**Fragmento del texto:**
No obstante lo anterior, Ph. H. Coombs reconocía que ciertos cambios en los
conceptos y modalidades de educación (educación no formal e informal, educación
para toda la vida, nuevas redes de aprendizaje, énfasis en la calidad...)
podían orientar estrategias innovadoras, y hasta avisaba de los riesgos de concebir
el cambio como un nuevo «proyecto tecnocrático» y desde un enfoque
exclusivamente «sistémico», reconociendo así en parte las limitaciones de su
primer informe (41).
Entre
las fechas de aparición de los documentos anteriores sobre la crisis se había
publicado el Informe de la Comisión Internacional para el Desarrollo de la Educación , auspiciado
por la UNESCO
y coordinado por Edgar Fauré. Dicho
Informe, dado a conocer en 1972 bajo el sugestivo título Learning to be: The World of Education Today and Tomorrow, pasaba
igualmente revista a los «atolladeros» en que estaba enredado el mundo de la
educación y formulaba alternativas para su salvación. El futuro debía
orientarse hacia una educación para todos y para todas las edades (educación
universal y permanente) y no confiada sólo a las instituciones tradicionales
(ciudad educativa). Por otro lado, proponía numerosas innovaciones pedagógicas:
desformalización de la enseñanza, movilidad y diversificación académica,
renovación tecnológica, nuevos enfoques en la formación de los enseñantes,
reconocimiento del papel educativo de las empresas, participación
democrática... (42). Todo un programa, no exento de cierto utopismo ecléctico,
que no obstante ofrecía un nuevo horizonte prospectivo a los sistemas
educativos en crisis.

**Conjunto de tareas:**
**a)** Según el fragmento sobre la crisis educativa, ¿en qué año se dio a conocer el Informe coordinado por Edgar Fauré?
**b)** Reproduce literalmente el tramo del fragmento sobre la crisis educativa que va desde «podían orientar estrategias» hasta «primer informe (41).».

**Extractos de registros:**
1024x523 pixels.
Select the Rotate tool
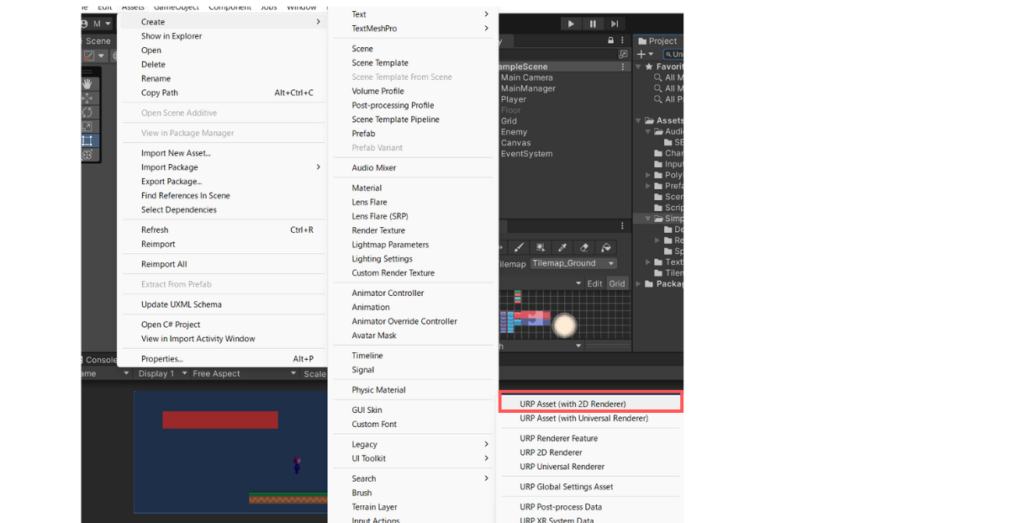click(x=88, y=113)
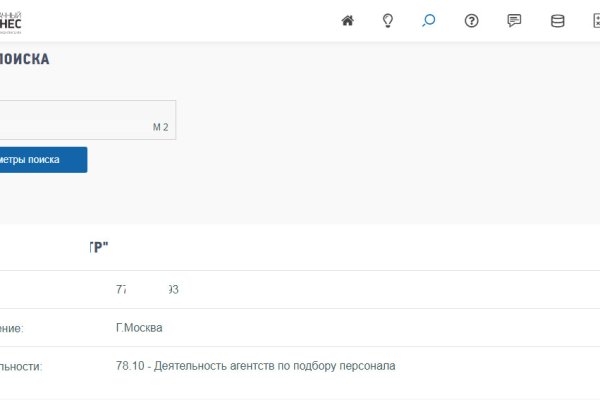This screenshot has width=600, height=400.
Task: Click the "М 2" label inside the search box
Action: 160,128
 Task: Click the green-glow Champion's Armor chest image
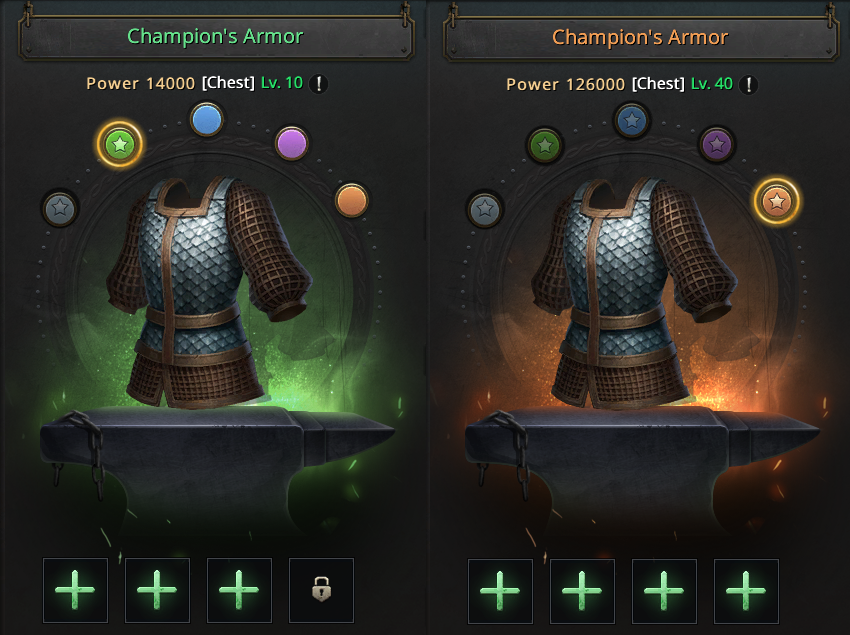click(x=209, y=293)
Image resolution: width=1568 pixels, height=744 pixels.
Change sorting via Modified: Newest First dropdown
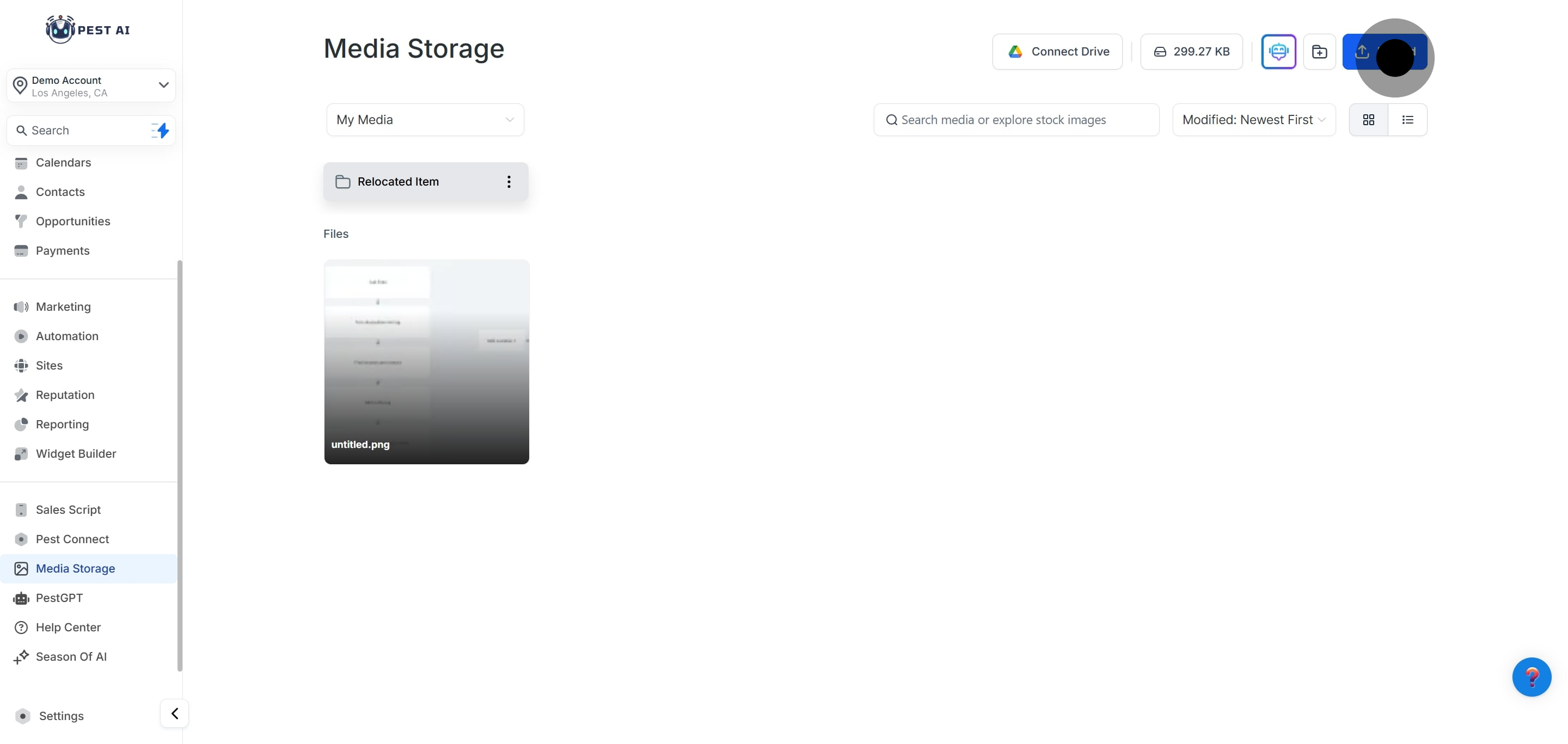[x=1253, y=119]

**Respuestas por tarea:**
**a)** En 1972.

**b)**
podían orientar estrategias innovadoras, y hasta avisaba de los riesgos de concebir
el cambio como un nuevo «proyecto tecnocrático» y desde un enfoque
exclusivamente «sistémico», reconociendo así en parte las limitaciones de su
primer informe (41).